Element lookup records:
+-------+

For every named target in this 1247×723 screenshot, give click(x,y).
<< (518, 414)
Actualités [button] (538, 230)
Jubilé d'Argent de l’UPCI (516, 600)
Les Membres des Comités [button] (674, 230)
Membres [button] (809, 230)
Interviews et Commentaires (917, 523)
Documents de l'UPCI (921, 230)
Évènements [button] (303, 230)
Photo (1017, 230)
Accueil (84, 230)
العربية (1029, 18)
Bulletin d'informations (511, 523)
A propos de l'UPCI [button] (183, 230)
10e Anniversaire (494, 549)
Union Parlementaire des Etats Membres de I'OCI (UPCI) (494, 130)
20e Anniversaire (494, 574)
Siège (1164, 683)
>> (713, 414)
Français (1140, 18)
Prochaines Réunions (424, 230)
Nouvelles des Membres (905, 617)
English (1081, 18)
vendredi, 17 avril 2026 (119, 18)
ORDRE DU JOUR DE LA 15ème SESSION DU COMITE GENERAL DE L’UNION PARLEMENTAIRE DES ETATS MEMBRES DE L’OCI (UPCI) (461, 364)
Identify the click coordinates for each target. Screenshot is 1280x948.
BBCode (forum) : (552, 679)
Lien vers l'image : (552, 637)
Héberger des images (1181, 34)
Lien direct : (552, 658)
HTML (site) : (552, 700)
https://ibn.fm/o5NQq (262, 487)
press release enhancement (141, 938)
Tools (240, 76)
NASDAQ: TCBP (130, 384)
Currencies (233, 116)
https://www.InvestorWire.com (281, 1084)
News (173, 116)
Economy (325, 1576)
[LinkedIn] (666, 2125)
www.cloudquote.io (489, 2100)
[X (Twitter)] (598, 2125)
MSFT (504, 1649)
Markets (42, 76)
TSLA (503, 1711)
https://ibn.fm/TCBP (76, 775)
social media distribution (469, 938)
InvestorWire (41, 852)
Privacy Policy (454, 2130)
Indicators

+-------+

What the exercise asks: Put every line of the material above into a numbered list, leaving out any blank lines.

Worked answer:
1. For every named target in this 1247×723 screenshot, give click(x,y).
2. << (518, 414)
3. Actualités [button] (538, 230)
4. Jubilé d'Argent de l’UPCI (516, 600)
5. Les Membres des Comités [button] (674, 230)
6. Membres [button] (809, 230)
7. Interviews et Commentaires (917, 523)
8. Documents de l'UPCI (921, 230)
9. Évènements [button] (303, 230)
10. Photo (1017, 230)
11. Accueil (84, 230)
12. العربية (1029, 18)
13. Bulletin d'informations (511, 523)
14. A propos de l'UPCI [button] (183, 230)
15. 10e Anniversaire (494, 549)
16. Union Parlementaire des Etats Membres de I'OCI (UPCI) (494, 130)
17. 20e Anniversaire (494, 574)
18. Siège (1164, 683)
19. >> (713, 414)
20. Français (1140, 18)
21. Prochaines Réunions (424, 230)
22. Nouvelles des Membres (905, 617)
23. English (1081, 18)
24. vendredi, 17 avril 2026 (119, 18)
25. ORDRE DU JOUR DE LA 15ème SESSION DU COMITE GENERAL DE L’UNION PARLEMENTAIRE DES ETATS MEMBRES DE L’OCI (UPCI) (461, 364)
26. Identify the click coordinates for each target. Screenshot is 1280x948.
27. BBCode (forum) : (552, 679)
28. Lien vers l'image : (552, 637)
29. Héberger des images (1181, 34)
30. Lien direct : (552, 658)
31. HTML (site) : (552, 700)
32. https://ibn.fm/o5NQq (262, 487)
33. press release enhancement (141, 938)
34. Tools (240, 76)
35. NASDAQ: TCBP (130, 384)
36. Currencies (233, 116)
37. https://www.InvestorWire.com (281, 1084)
38. News (173, 116)
39. Economy (325, 1576)
40. [LinkedIn] (666, 2125)
41. www.cloudquote.io (489, 2100)
42. [X (Twitter)] (598, 2125)
43. MSFT (504, 1649)
44. Markets (42, 76)
45. TSLA (503, 1711)
46. https://ibn.fm/TCBP (76, 775)
47. social media distribution (469, 938)
48. InvestorWire (41, 852)
49. Privacy Policy (454, 2130)
50. Indicators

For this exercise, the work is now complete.